MultiModalInputCacheClient

Used by P0 to check whether multi-modal kwargs are cached in P1.

Source code in vllm/v1/engine/mm_input_cache.py
class MultiModalInputCacheClient:
    """Used by P0 to check whether multi-modal kwargs are cached in P1."""

    def __init__(self, model_config: "ModelConfig",
                 mm_registry: MultiModalRegistry) -> None:
        super().__init__()

        self.enabled = mm_registry.enable_mm_input_cache(model_config)
        self.mm_cache = MultiModalCache.get_lru_cache(
            model_config.get_mm_input_cache_gb(),
            MultiModalCacheItemMetadata,
        )

    def get_and_update(
        self,
        mm_kwargs: Sequence[MultiModalKwargsItem],
        mm_hashes: list[str],
    ) -> list[Optional[MultiModalKwargsItem]]:
        if not self.enabled:
            return list(mm_kwargs)

        assert len(mm_kwargs) == len(mm_hashes)

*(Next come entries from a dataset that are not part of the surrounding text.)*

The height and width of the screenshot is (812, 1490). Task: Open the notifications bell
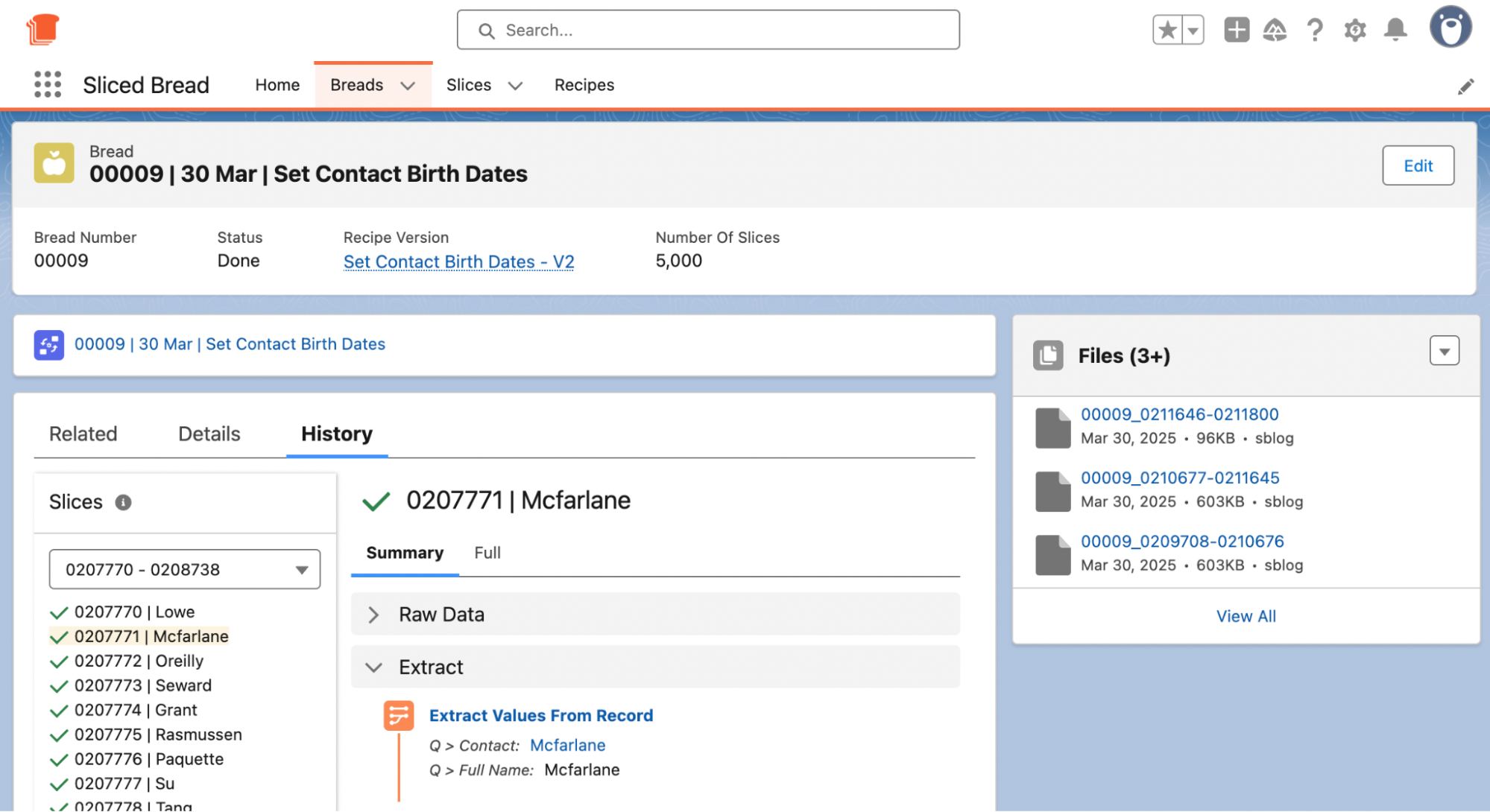click(x=1395, y=31)
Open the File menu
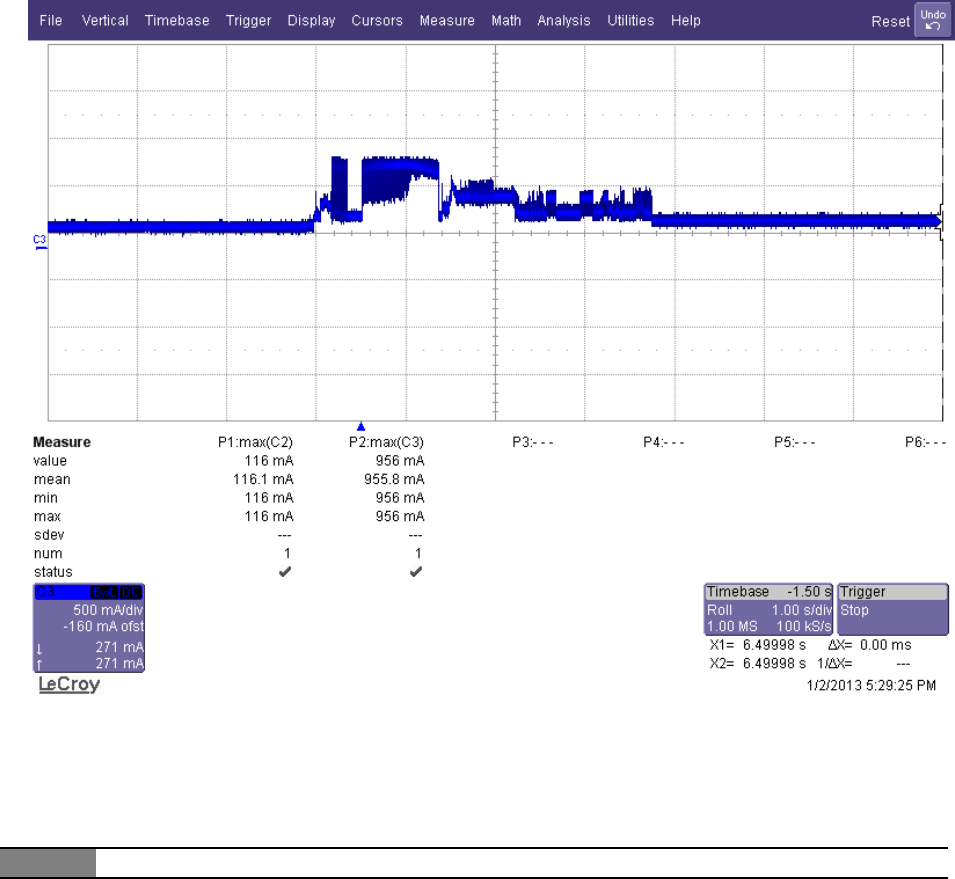The width and height of the screenshot is (955, 879). click(51, 20)
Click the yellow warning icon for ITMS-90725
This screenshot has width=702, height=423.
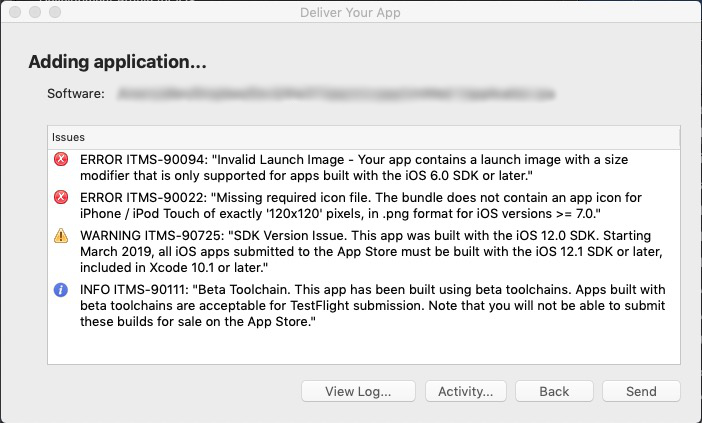click(x=62, y=236)
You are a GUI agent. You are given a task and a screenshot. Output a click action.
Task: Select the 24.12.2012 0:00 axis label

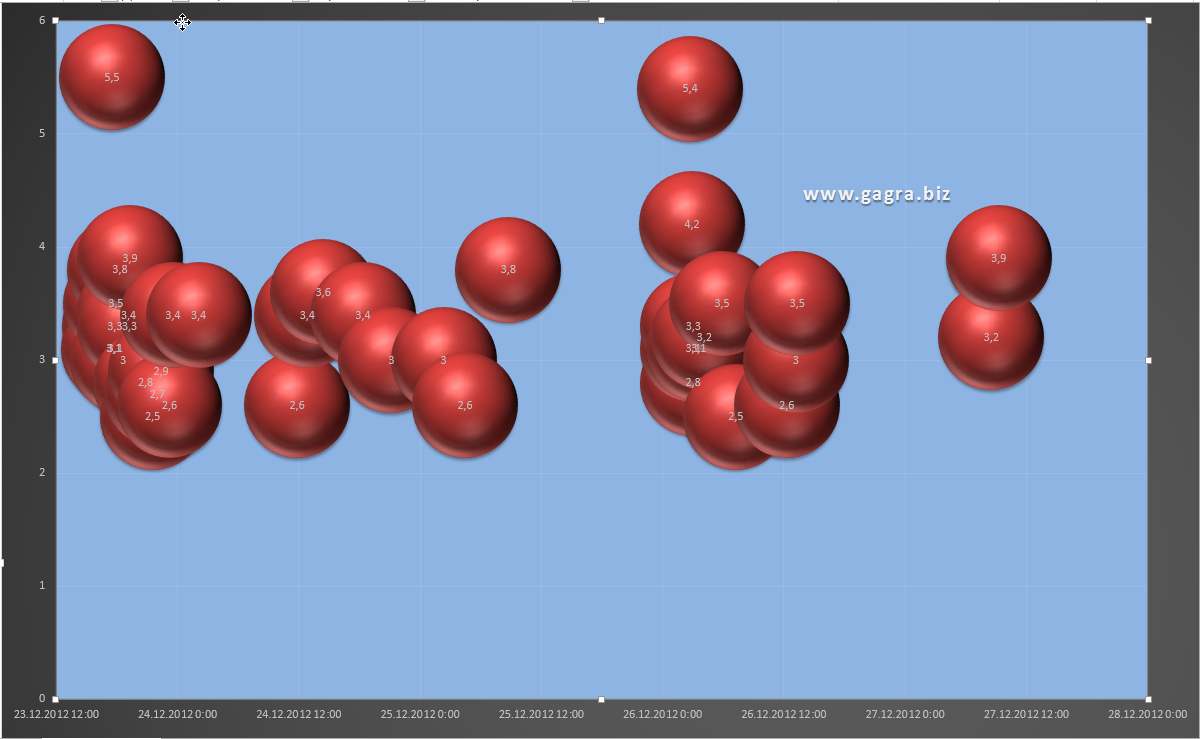178,715
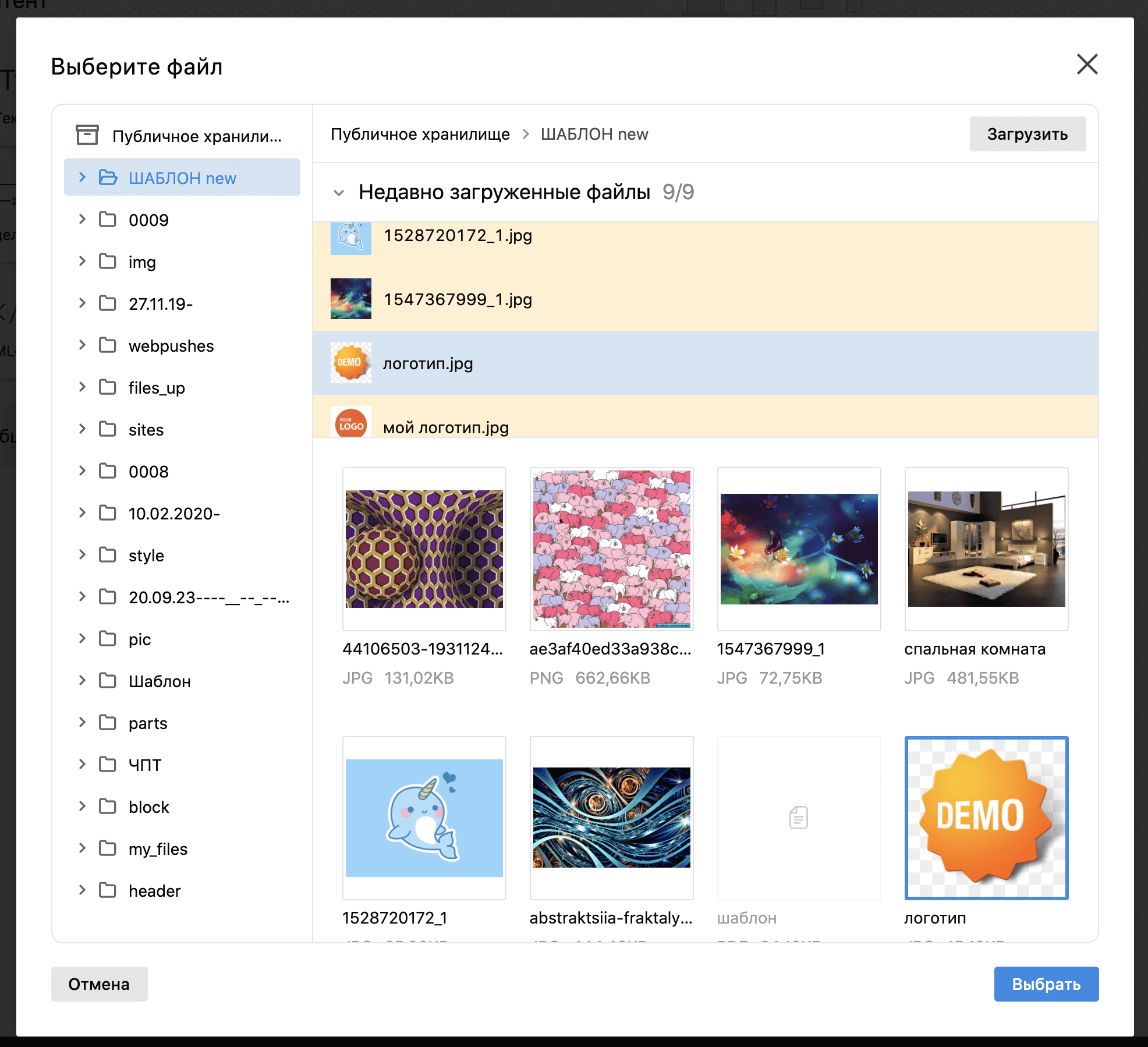The image size is (1148, 1047).
Task: Click the DEMO icon next to логотип.jpg
Action: pos(350,363)
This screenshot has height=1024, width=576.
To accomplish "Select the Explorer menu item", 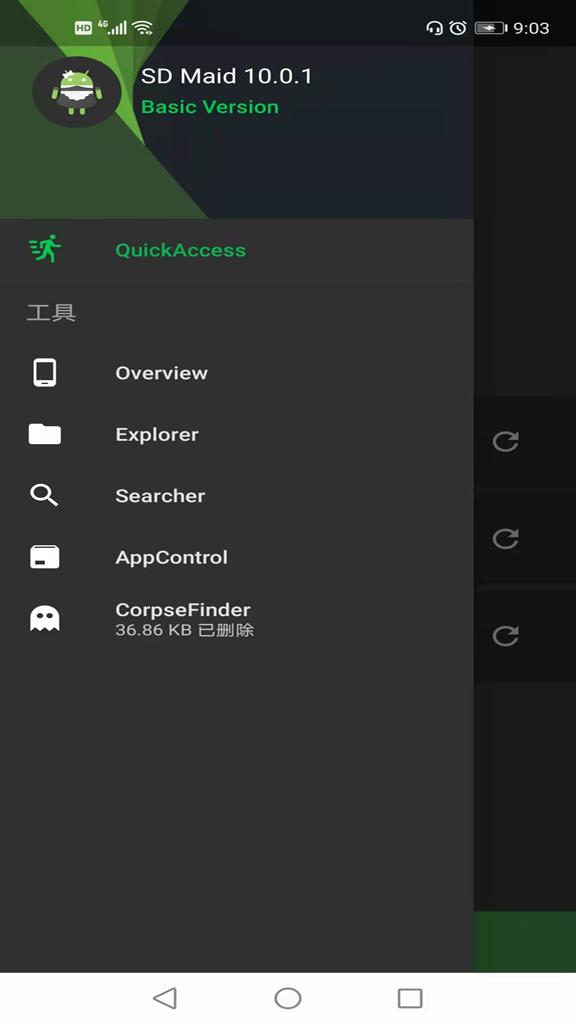I will pyautogui.click(x=236, y=434).
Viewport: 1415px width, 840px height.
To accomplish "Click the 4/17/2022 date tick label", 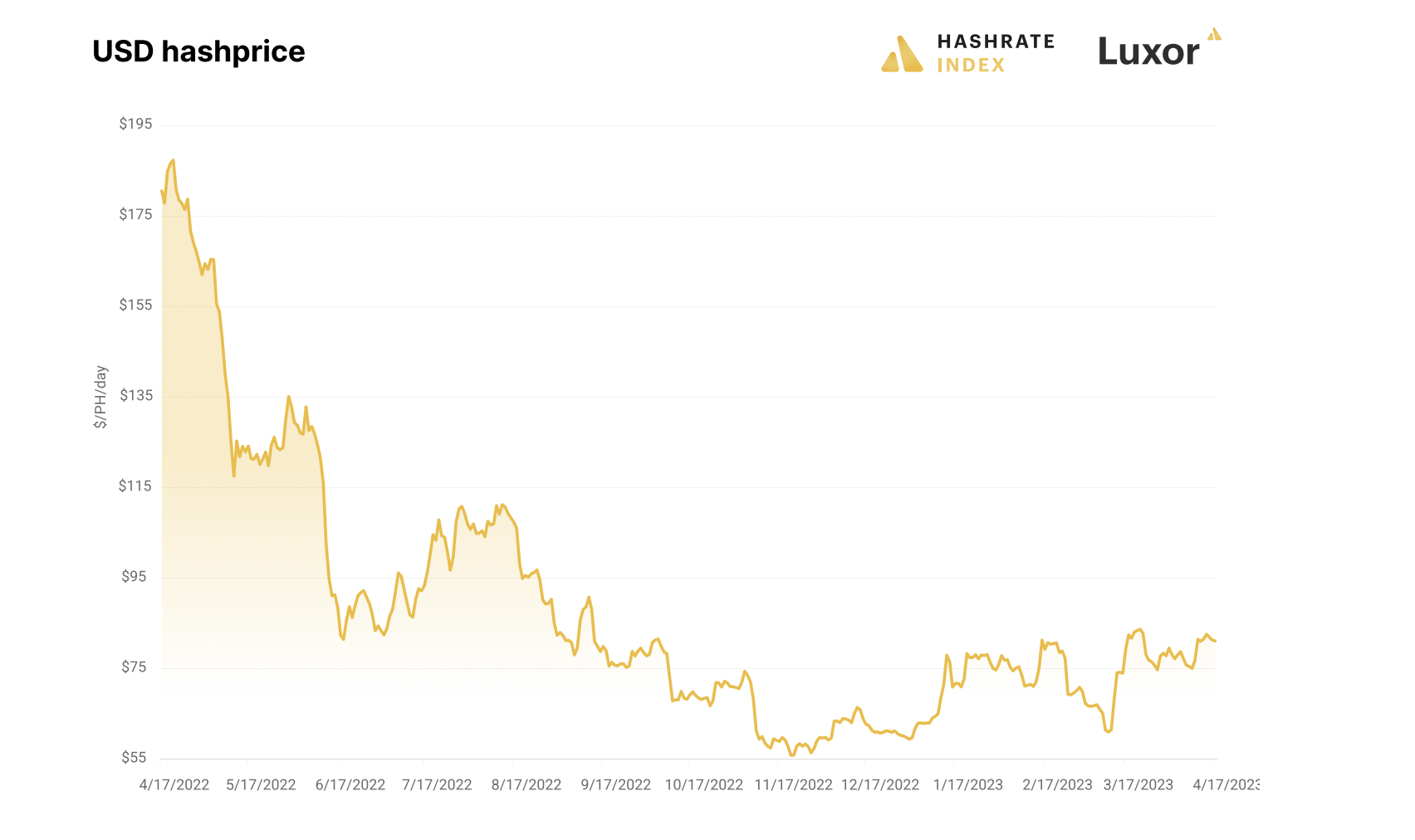I will click(174, 785).
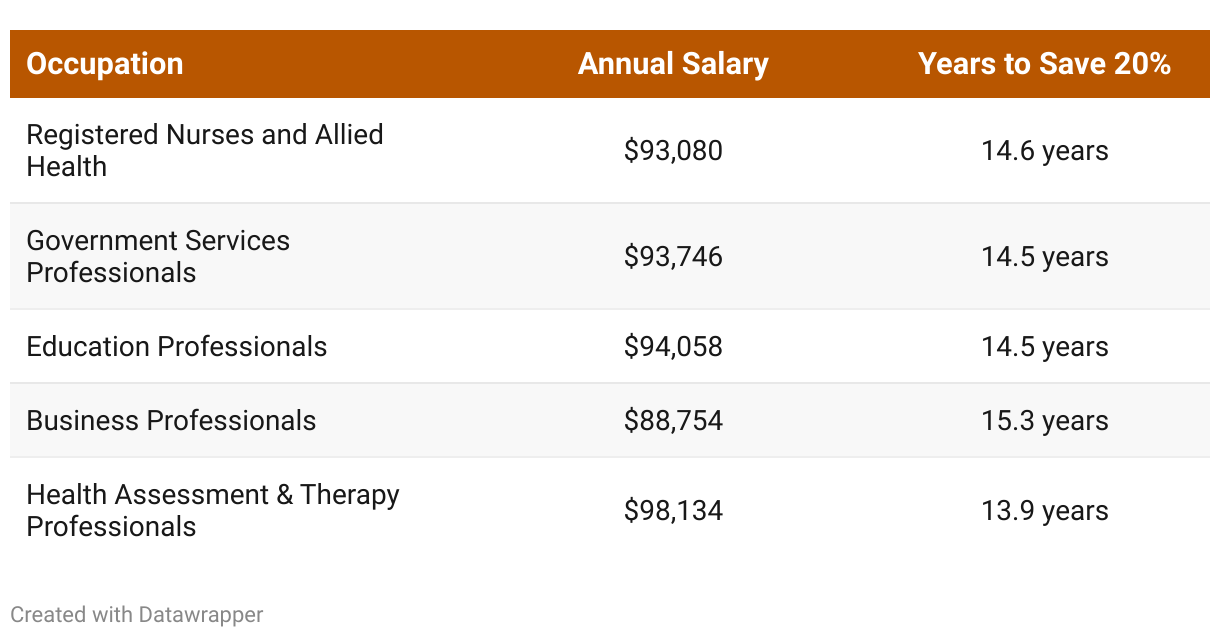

        out_mm_items = list[Optional[MultiModalKwargsItem]]()
        for mm_item, mm_hash in zip(mm_kwargs, mm_hashes):
            if self.mm_cache.get(mm_hash) is not None:
                out_mm_items.append(None)
            else:
                self.mm_cache[mm_hash] = \
                    MultiModalCacheItemMetadata.wraps(mm_item)
                out_mm_items.append(mm_item)

        return out_mm_items

    def reset(self) -> None:
        self.mm_cache.clear()

enabled instance-attribute

enabled = enable_mm_input_cache(model_config)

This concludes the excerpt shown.